Parece que es el momento propicio para el reconocimiento oficial de esta raza canina canaria. ¿Cómo se va a llevar a efecto? Eso todavía no lo sabemos. Tengo oído, se me ha comentado, que en la Sociedad Canina Española están casi decididos a elaborar un proyecto de estándar de la raza sin contar con un muy numeroso grupo de criadores canarios extraordinariamente significativo, entre los que me cuento. Si eso es así puedo decir, me atrevo a decir, qué mal van a ir las cosas.

En una reunión mantenida en Tenerife, compuesta de miembros de la Sociedad Canina de España (con el presidente a la cabeza) y media docena de criadores de ambas provincias, se acordó que una vez se celebraran las dos muestras de perros de presa previstas (una en Tenerife y otra en Gran Canaria) nos íbamos a reunir, en Canarias, miembros de la Canina Central Española y aquellos aficionados de las distintas islas que tuvieran algo que decir acerca de la raza en cuestión, e íbamos a confeccionar el proyecto de estándar. ¿Se hará así? Eso deseamos muchos y esperamos que no se nos defraude. Lo contrario significaría un descarado menosprecio hacia los criadores que no pertenecemos (ni queremos pertenecer) al minoritario CEPPC. Las resoluciones importantes en política siempre se han tomado en Madrid (la metrópoli). Claro que, dé un tiempo a esta parte vivimos en un sistema democrático y, como consecuencia, los poderes se han descentralizado, afortunadamente para bien de todos y en perjuicio de los consabidos caciques y dictadorzuelos. En las dictaduras todo se hace de espaldas al pueblo y a puerta cerrada, “para hacer mejor las cosas”, dicen siempre, “para que no haya complicaciones”, “para evitar la polémica”. El Perro de Presa Canario no es un bien de la Central Canina Española, ni del presidente de la Sociedad Canina de Canarias, con sede en Las Palmas de Gran Canaria, ni del CEPPC. Es un bien de la colectividad canaria, y, con un matiz especial, de todos aquellos aficionados que los criamos. Cuidado, que digo de todos, no de unos pocos que se amparan en una legalidad un tanto, o un mucho, discutible.

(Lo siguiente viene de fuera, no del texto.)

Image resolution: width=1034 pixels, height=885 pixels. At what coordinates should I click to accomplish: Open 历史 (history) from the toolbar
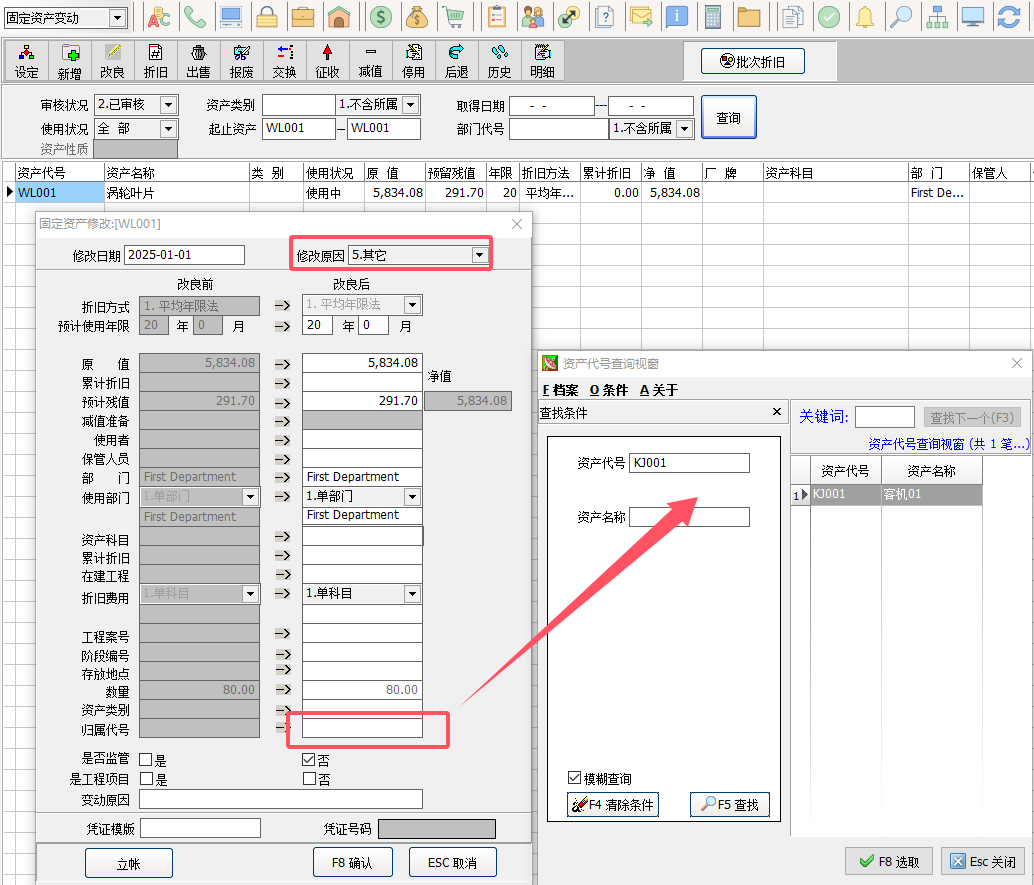499,61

El estándar del Perro de Presa Canario tenemos que elaborarlo en Canarias, en mesa redonda, en la que podamos sentarnos aquellos aficionados que desde hace varios años trabajamos seriamente para que esta raza canina salga a flote. Mesa redonda en la que se sienten los miembros de los clubes que quieran y los independientes que quieran, que somos algunos y significamos algo en esta empresa canina. Y que nadie le tema al debate, y que nadie tema sentarse en una mesa en la que se sienten personas que piensan de modo distinto sobre el mismo tema. Vivir en dictadura es lo otro, donde sólo caben los que designa el mando.

Y otro punto muy a tener en cuenta. Una vez elaborado el estándar y reconocido el Perro de Presa canario ¿quién lo va a juzgar? El estándar está compuesto de unas medidas, unos datos, un algo para orientarse. Sólo los criadores y aficionados sabemos (unos mejor que otros) como es/debe ser, poniéndonos poco más o menos de acuerdo, la raza que nos ocupa. No quiero ni siquiera imaginarme como juez a un señor foráneo que nos venga de improvisado para unas horas a seleccionar a aquél, o a aquéllos ejemplares de presa que con arreglo al estándar (con su manera peculiar de entenderlo) para luego ser expuestos como modelos prototípicos a seguir por la afición en general.

Digo yo que para evitar semejante desaguisado habrá que hacer algo. Y no voy a referirme aquí a la Comisión de Cría del CEPPC, del que la mayoría poco, o nada, queremos saber, por razones que ya han sido expuestas en artículos y cartas publicados/das en diarios canarios y en El Mundo del Perro. Se me ocurre pensar que lo más acertado podría ser nombrar una comisión de aficionados (para tal fin) de ambas provincias canarias. La diferencia de pareceres en cuanto al Presa Canario es evidente, y la mejor manera para aunar criterios sería, pues eso, acuerdos previos entre ambas provincias y luego colaboración.

El Perro de Presa Canario y su Reconocimiento Oficial Fue publicado por el autor en El Día el 22 de noviembre de 1987.